ICE Products - Industrial Communication Engineers

 
TECHNICAL PUBLICATION #11
Modern Beverage Receiving Antenna Construction and Installation

One of the most beneficial station antennas that offers good low noise directional or non-directional performance at a very affordable price is the beverage, or "wave" antenna. It is constructed from a single wire, end-fed from the station end, and elevated 5-10 feet above ground on insulated standoffs.

Beverage antennas fed through a wideband impedance converting transformer offer broadband low noise performance for low to mid-frequency applications in the 0.5 to 9 MHz range, more or less. If you're interested in directional performance plan on erecting a beverage antenna in a straight line toward the desired direction of at least 1 wavelength at the operating frequency of choice. The longer the wire is in that direction the more directive the antenna becomes. Essentially the beverage is a piece of unshielded parallel line transmission line in the 400-600 ohm range, respective to earth. Feeding the antenna requires a broadband transformer which is simple to wind and is featured in many technical books and articles. But here are a few observations we would make that you won't find in published literature, or at least in few of them...

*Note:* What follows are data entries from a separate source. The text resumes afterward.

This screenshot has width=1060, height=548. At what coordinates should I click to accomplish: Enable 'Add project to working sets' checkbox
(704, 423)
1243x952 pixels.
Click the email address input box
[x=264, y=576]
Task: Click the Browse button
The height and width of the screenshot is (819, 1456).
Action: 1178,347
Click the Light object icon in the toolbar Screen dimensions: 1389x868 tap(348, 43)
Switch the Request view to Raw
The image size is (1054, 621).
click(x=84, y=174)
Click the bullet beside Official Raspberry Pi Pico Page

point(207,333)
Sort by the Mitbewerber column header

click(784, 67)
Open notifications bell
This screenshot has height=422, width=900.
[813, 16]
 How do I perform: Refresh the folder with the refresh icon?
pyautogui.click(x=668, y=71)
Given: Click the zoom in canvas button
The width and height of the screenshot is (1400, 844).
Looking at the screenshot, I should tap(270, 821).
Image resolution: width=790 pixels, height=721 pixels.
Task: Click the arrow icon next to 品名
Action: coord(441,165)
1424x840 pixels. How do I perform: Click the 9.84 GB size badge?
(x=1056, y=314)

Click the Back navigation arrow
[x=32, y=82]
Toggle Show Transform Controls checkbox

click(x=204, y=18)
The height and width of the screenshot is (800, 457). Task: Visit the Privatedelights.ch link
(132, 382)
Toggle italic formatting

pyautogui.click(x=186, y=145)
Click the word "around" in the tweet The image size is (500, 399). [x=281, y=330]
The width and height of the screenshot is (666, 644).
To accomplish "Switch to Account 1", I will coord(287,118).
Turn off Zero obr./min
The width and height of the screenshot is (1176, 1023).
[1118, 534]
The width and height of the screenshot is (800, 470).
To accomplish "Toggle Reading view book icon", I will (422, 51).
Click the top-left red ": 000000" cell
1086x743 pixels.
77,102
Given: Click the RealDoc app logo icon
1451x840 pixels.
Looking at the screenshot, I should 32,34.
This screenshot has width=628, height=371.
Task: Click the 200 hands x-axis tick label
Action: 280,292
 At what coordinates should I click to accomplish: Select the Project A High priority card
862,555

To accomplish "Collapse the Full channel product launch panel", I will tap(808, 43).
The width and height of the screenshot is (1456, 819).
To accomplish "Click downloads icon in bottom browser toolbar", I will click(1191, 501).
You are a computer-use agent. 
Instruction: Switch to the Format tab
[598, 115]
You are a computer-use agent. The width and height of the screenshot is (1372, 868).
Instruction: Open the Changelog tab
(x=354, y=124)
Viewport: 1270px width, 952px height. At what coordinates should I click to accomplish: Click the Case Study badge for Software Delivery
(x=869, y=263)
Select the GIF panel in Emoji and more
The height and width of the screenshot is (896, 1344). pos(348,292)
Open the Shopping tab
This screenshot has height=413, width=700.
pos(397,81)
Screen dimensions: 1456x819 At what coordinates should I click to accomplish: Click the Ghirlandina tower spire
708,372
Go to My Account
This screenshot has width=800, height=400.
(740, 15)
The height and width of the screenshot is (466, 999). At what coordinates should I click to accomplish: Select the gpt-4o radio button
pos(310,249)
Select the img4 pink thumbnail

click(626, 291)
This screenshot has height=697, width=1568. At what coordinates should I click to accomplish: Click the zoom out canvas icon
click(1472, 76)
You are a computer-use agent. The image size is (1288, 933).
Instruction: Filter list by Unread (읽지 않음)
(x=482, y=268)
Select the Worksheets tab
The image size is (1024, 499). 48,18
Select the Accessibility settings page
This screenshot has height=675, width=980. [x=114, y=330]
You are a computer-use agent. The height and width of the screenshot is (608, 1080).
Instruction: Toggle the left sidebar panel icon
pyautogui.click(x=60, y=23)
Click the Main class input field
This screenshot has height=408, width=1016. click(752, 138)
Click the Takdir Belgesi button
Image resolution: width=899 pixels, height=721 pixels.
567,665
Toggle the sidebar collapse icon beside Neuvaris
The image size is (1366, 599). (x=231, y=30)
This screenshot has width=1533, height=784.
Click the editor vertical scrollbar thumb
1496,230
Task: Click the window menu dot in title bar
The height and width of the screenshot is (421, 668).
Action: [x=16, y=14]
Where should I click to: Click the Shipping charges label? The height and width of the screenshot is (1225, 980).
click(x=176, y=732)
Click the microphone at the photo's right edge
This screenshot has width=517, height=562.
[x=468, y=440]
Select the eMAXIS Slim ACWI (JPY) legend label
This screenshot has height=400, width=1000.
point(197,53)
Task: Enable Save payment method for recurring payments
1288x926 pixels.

  1. In terminated beverages after the installation is done check the impedance matching and load resistor choice by simply inserting about 1 watt or so of power into the system and measuring the match system with a simple VSWR measurement. Sweep the frequency range of desired use in this manner and you can see if the impedance transformation and resistance used is correct, or if some alterations have to be made. We found at the I.C.E. factory station that for our 600-800 foot terminated straight beverages resistance and matching of 450 ohms worked best, offering a near 1:1 match from 1 to 30 MHz
  2. Be sure to include blocking-type lightning protection in the match system to prevent developed voltages from destroying your radio equipment. Blocking the DC path with a .01 capacitor is beneficial if a drain-to-ground matching system is employed. A beverage of only a few hundred feet can be electrified up to as high as 10,000 volts respective to ground with an overhead cloud-to-cloud lightning blast (we know - we measured it).
  3. Be sure that from the feedpoint to the wire that the wire ascends slowly to its regular height of travel down the rest of the antenna. Don't feed the antenna and then go vertically up 10 feet, turning horizontal for hundreds of feet or the antenna will look like a vertical receiving antenna partially and some of the low noise and directivity effects will be compromised.
  4. Use steel, galvanized wire where possible. Since the antenna is voltage fed (high-Z) there's no advantage to be realized from using copper wire. Contrarily, copper is soft and stretches easily, causing sag. Also, it is easy to break if tree limbs or ice land on the wire span, causing the copper to sag further or break. Best choice -electric fence wire used by cattle farmers. It's #18 #19 in size, galvanized, solid steel with a 1,000 pound strength, and can take a lot of punishment. It's also 60-80% cheaper than copper, costing around $8.00 per quarter mile (1,250 feet) and sold in farm stores and some hardware stores.
  5. Use carbon composition or flameproof non-inductive resistors for terminating the beverage, and use 10 watts or better of power handling capacity. During transmit your beverage can be really hot with RF and can easily burn out small resistors. The larger power resistors also help prevent lightning burnout. Wirewound power resistors work fine if the frequency limit of the beverage is less than 5 MHz or so. Including a gas-discharge unit in the 75V range is helpful.